Gunnar, I was told, was not even a Viking by birth. He was a Rus. Outlawed from Kiev he’d returned to the reiving trade of
his forefathers more from necessity than romance. Otherwise he was something of a mystery. Evidently
neither Christian, Jew nor Moslem, he had never revealed his face, even to his women. Night and day he wore a reflective steel
mask.

“Sounds a devilish wicked creature, eh?” the prioress said. “Not plague or leprosy, so I gather.”

This matronly prioress, a woman of the world, had, until her retirement, run a brothel in Athens. She had a strong interest
in the doings of the region. It was useful, pleasurable and politic to succumb to her charms, even if she found mine a little
more supernatural than she bargained for. Before retiring, however, we were joined by another intelligent person of some experience,
who was, by coincidence, lodging there for the night.

This guest had arrived a few hours ahead of me. A cheerful, wide-mouthed redheaded little man, he might have been a relative
of my old friend Moonglum. My memory, as always in these dreams, was a little dim regarding any other life. This friar was
a soldier-priest, with a mail shirt under his heavy homespun cassock, a useful-looking sword of Eastern pattern in an elaborate
sheath and boots of fine quality that had seen better days.
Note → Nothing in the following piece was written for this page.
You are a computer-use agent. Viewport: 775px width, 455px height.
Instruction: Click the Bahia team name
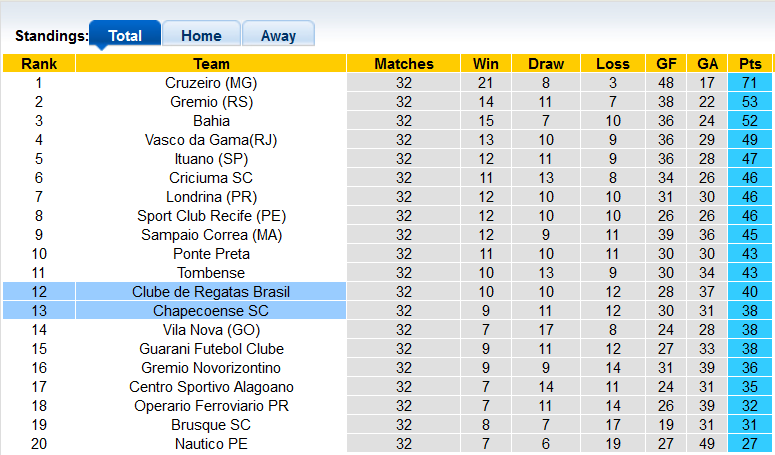click(211, 121)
He introduced himself in Greek, still the common tongue of the region. Friar Tristelunne had been a Heironymite hermit until
his own natural garrulousness took him back, he said, to society. He now made ends meet as best he could, from marriages,
deaths, funerals, letter writing, and selling the occasional small relic. Sadly there was often more work for his sword than
his prayer book. The Crusade had been a disappointment to him. It no doubt satisfied the Christian appetites of the
city’s liberators, he said, but it wasn’t man’s work. He drew the line at skewering old Jewish women and babies in the name
of the Lord of Light.

Friar Tristelunne knew the Norseman. “Some call him Earl Gunnar the Ill-famed, but he has a dozen worse names. A captain so
cruel only the most desperate and depraved will sail with him.”

A pagan, Gunnar’s attempt to join and profit from the Crusade had been thwarted.
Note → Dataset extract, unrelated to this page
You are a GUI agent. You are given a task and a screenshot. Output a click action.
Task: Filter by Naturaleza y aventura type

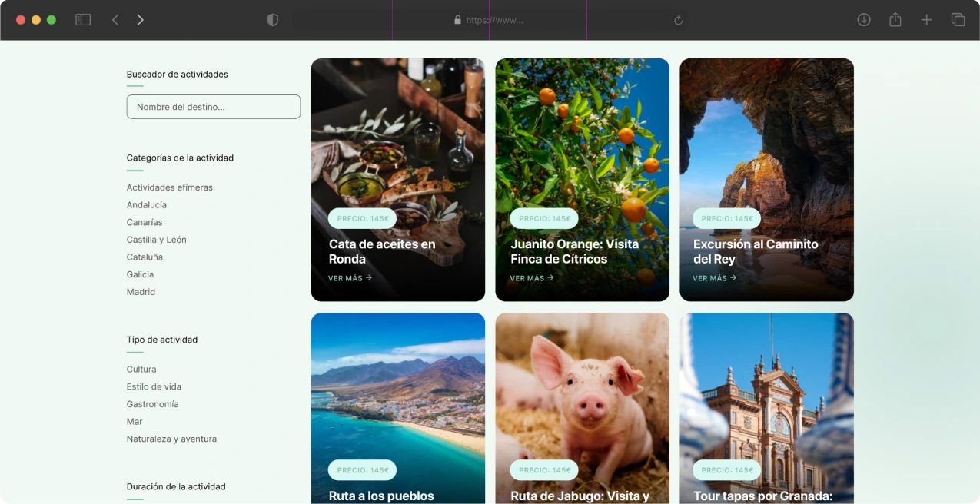pos(171,439)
“Even the realistic, pious and opportunistic Saint Clair could not excuse the recruitment of an unreformed worshipper of Woden.”
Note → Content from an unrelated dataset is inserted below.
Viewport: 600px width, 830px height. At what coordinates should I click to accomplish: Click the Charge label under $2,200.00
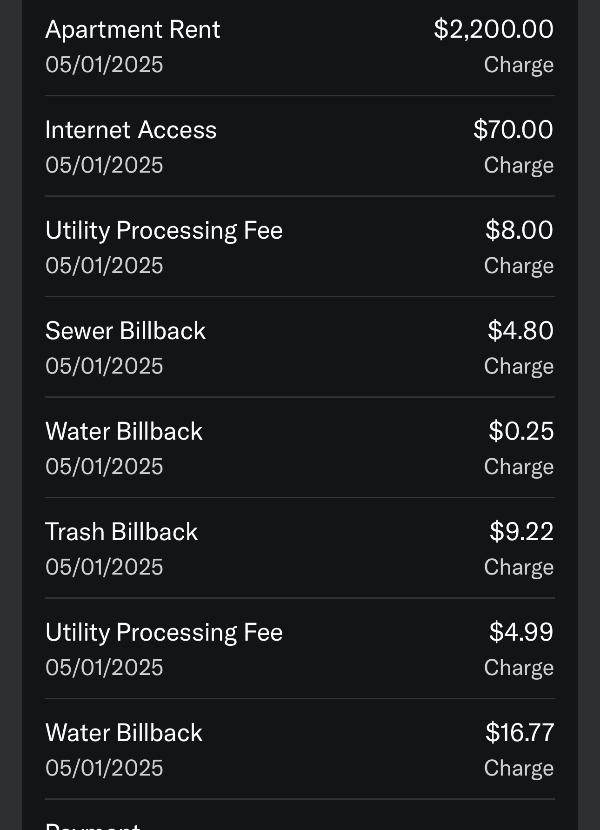tap(519, 65)
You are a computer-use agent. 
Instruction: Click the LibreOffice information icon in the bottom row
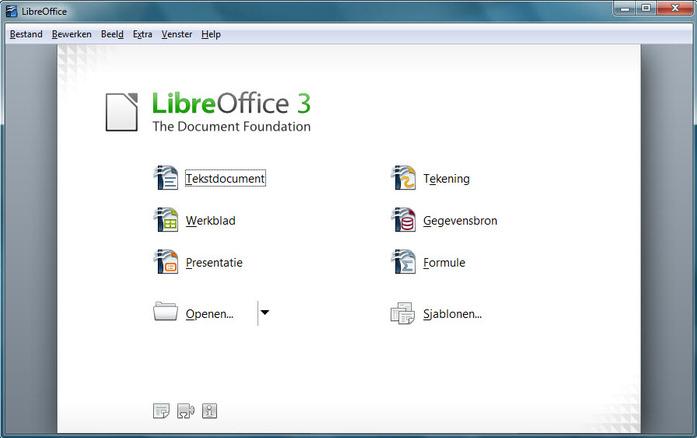tap(209, 411)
Gunnar was famous for his treachery, and there was no guarantee that once he reached the Holy Land he would not discover a
better master in Saladin. The only good reason anyone would have to strike an alliance with Gunnar the Doomed was if they
needed a good navigator. “His skills are greater than the Ericssons’. He uses magic lodestones. He takes wild risks and survives
them, even if all his comrades do not. Not only has he reached the rim of the world, he has sailed completely around it.”

Friar Tristelunne had met Earl Gunnar, he said, when the captain was a mercenary in Byzantine employ. The monk had been fascinated
by his mixture of intelligence and rapacity. Indeed, Gunnar had tried to get him involved in a scheme for robbing a wealthy
Irish abbey said to be the home of the
gradal sante.
But his methods ultimately disgusted the Byzantines, who outlawed him. He had worked for the Turkish sultan for a while but
was once again sailing on his own behalf, getting a
new expedition ready. He was busy promising every man who would sail with him that even their fleas’ shares would be worth
a caliph’s ransom.

Friar Tristelunne had considered joining the adventure, but he knew Gunnar to be notoriously treacherous. “The chances of
returning alive to the civilized world would be slim indeed.” He had a passage on a ship leaving Omis for the Peninsula in
a few days’ time. He had decided to strike out for Cordova, where he could get plenty of translation work and study to his
heart’s content at their great library, assuming the caliph was still well disposed towards unbelievers.